# Consigne 1
Listez toutes les lignes de la liste où figure la chaîne "resolution". La casse compte.

# Bloc de texte
Dans les années 70, plusieurs clubs de chiens de traîneau virent le jour en Europe, à l’instar par exemple du Trail Club of Europe, fondé en 1973.
De l’autre côté de l’Atlantique, le Gouverneur de l’Alaska éleva en 1971 les courses de traîneaux à chiens au rang de « sport national ». Deux ans plus tard, toujours dans le berceau alaskan de ce sport, le musher Joe Redington organisa une grande course en hommage au « Serum Run », consistant à rallier Nome depuis Anchorage, à travers plus de 2.000 kilomètres de piste. Ce fut la première édition de la prestigieuse Iditarod, qui allait devenir l’une des courses les plus importantes non seulement en Alaska, mais même dans le monde entier.
Le rayonnement médiatique de cette compétition, tant pour sa difficulté que pour ce qu’elle célébrait, fut bien sûr très important dans le milieu du mushing international, et favorisa encore davantage la pratique de la discipline en Europe. En 1978 eut ainsi lieu la première course de chiens de traîneau française au col de la Schlucht, dans les Vosges. La France rejoignait la Suisse, l’Allemagne, l’Italie et l’Autriche dans l’organisation de courses de traîneaux.

# Données fournies
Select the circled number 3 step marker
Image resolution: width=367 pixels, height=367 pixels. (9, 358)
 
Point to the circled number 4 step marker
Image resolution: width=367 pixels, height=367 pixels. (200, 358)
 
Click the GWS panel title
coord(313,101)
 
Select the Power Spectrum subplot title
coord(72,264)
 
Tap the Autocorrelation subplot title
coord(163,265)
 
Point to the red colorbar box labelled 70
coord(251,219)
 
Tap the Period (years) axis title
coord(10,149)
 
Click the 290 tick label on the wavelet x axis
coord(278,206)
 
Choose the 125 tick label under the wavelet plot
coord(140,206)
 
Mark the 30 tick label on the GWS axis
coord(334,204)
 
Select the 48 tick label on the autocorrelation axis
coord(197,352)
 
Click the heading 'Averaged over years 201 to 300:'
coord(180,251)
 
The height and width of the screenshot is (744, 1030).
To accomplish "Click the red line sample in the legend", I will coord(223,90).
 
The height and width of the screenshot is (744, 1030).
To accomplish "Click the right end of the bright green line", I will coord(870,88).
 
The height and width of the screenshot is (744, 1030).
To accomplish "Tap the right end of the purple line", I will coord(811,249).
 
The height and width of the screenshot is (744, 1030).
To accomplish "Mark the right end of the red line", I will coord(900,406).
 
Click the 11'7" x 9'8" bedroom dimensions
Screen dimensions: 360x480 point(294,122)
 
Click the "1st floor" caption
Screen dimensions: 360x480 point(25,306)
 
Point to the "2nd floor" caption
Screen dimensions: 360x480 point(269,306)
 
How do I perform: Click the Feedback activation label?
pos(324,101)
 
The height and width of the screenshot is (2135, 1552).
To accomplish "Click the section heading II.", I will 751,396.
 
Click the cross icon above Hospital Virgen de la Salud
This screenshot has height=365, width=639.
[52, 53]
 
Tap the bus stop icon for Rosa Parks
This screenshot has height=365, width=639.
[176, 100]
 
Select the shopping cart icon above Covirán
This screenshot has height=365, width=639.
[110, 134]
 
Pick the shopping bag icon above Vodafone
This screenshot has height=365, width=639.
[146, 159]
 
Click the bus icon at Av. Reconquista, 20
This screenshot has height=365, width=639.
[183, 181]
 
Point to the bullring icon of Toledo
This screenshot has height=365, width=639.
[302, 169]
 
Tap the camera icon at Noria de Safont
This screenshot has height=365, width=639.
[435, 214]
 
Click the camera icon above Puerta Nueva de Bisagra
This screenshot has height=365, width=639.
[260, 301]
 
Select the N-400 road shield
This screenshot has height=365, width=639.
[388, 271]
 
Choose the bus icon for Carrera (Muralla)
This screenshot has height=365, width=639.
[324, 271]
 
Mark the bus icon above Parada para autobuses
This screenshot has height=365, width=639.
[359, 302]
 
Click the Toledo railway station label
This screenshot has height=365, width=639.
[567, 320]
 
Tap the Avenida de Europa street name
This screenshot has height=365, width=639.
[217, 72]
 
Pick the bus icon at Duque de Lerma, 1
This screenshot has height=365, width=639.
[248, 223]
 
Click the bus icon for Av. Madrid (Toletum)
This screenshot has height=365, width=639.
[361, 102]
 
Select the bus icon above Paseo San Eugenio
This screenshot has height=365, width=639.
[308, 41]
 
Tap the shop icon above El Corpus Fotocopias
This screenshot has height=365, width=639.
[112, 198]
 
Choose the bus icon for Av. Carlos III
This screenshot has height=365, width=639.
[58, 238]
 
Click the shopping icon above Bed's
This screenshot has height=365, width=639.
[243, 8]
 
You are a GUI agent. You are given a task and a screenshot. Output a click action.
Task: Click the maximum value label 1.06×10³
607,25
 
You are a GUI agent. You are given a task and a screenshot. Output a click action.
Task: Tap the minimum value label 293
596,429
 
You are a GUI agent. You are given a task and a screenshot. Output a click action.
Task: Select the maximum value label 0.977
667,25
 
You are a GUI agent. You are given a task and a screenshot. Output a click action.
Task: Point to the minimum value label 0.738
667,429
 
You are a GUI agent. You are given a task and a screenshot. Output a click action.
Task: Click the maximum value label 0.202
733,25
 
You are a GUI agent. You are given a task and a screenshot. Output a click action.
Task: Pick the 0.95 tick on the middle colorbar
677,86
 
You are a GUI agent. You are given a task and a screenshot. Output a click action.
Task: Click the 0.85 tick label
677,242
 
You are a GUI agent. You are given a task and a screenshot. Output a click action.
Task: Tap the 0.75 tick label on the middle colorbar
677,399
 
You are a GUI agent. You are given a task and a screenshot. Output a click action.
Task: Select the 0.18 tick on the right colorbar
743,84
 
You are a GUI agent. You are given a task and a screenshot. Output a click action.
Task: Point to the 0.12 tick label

# Consigne 2
D'après le bloc de texte, où s'est déroulée en 1978 la première course française de chiens de traîneau ?

# Réponse 1
Image resolution: width=367 pixels, height=367 pixels. (9, 358)
Image resolution: width=367 pixels, height=367 pixels. (200, 358)

# Réponse 2
Au col de la Schlucht, dans les Vosges.